In early February, Mr. Steyer gathered two dozen of the country’s leading liberal donors and environmental philanthropists to his 1,800-acre ranch in Pescadero, Calif. — which raises prime grass-fed beef — to ask them to join his efforts. People involved in the discussions say Mr. Steyer is seeking to raise $50 million from other donors to match $50 million of his own.

The money would move through Mr. Steyer’s fast-growing, San Francisco-based political apparatus into select 2014 races. Targets include the governor’s race in Florida, where the incumbent, Rick Scott, a first-term Republican, has said he does not believe that science has established that climate change is man-made. Mr. Steyer’s group is also looking at the Senate race in Iowa, in the hope that a win for the Democratic candidate, Representative Bruce Braley, an outspoken proponent of measures to limit climate change, could help shape the 2016 presidential nominating contests.

Scott’s re-election race has long been expected to be one of the most closely-watched and expensive races during this year’s midterm elections.

Scott’s poll numbers are, at best, a little weak. A recent Quinnipiac University poll showed former-Republican-Governor-turned-Democratic-candidate Charlie Crist is ahead of Scott 46 percent to 38 percent.

Scott had been gaining a considerable amount of ground in the polls compared to a year ago, but that momentum has slowed.

However, because Crist would have to win a primary first, the GOP has been able to begin bolstering Scott’s re-election well ahead of the Florida Democratic Party’s time table to fully champion a candidate for the 2014 Gubernatorial Election.

Scott’s position as the current governor of Florida also gives him a considerable edge over Crist, who is largely expected to face off against Scott in November.

According to The Tampa Bay Times:

Today, Scott is the GOP establishment, and rather than having to create a campaign apparatus from square one, he has the GOP party machine behind him.

His campaign operation is unlikely to ramp up any time soon, because it doesn’t need to.

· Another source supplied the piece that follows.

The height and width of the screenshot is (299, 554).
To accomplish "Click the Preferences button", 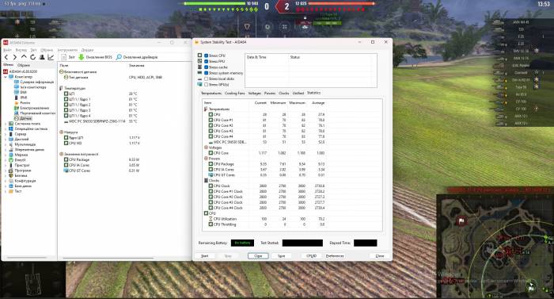I will [x=335, y=256].
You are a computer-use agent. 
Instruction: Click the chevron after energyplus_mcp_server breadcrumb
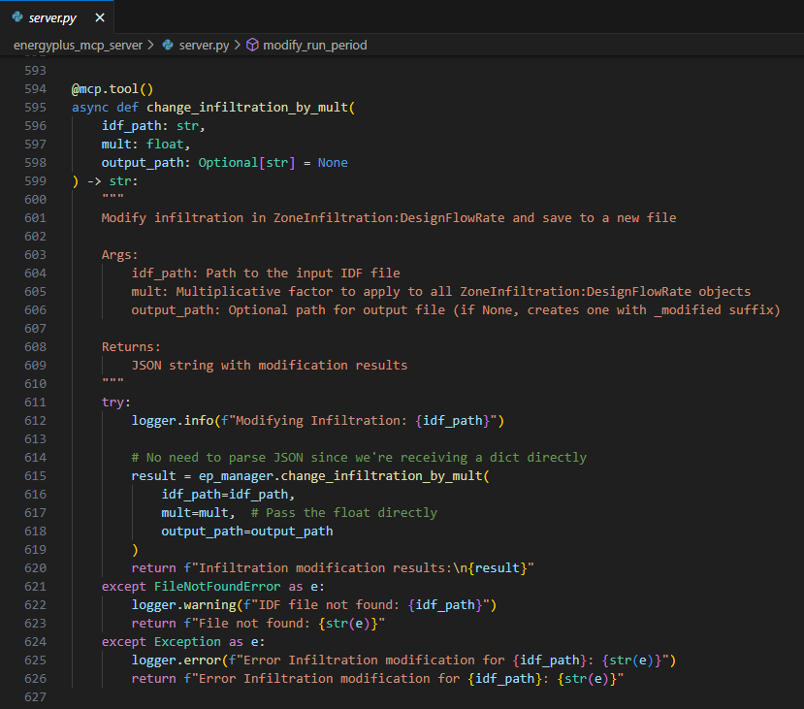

He can court voters far more effectively as a governor criss-crossing the state and doing his job than as a candidate.

Last week, Scott barnstormed major TV markets across Florida, holding pep rallies to tout $480 million in teacher pay raises passed in the latest state budget while casting himself as a champion of public schools.

It also helps that Scott has a fundraising power that few people in the state can match. Unlike his last race, Scott will likely not even have to contribute his own wealth to his campaign.

Already, his political action committee, Let’s Get to Work, has raised more than $10 million.

So, news that a large and well-funded Super PAC is getting into this race comes at a good time for Crist.

Lastly, The New York Times also reported that Scott is not the only Republican from Florida that could be targeted by the new Super PAC.

According to the Times:

This month, NextGen asked supporters to pick one congressional candidate, from five running this year, for the group to target in its next ads. Four of the five candidates were Republicans, including Senator Marco Rubio of Florida. But the fifth was a vulnerable Democratic incumbent, Senator Mary L. Landrieu of Louisiana, who has close ties to the oil and gas industries and has been an outspoken supporter of the Keystone pipeline.

It is unclear how aggressively his group will move against other Senate Democrats: Asked whether Democratic control of the Senate was necessary to advance his climate agenda, Mr. Steyer said, “As long as we have this partisan divide on energy and climate, it’s got to be important.”

Rubio, who sits on the Senate’s Commerce, Science, and Transportation Committee, has said he doubts the threat of global warming.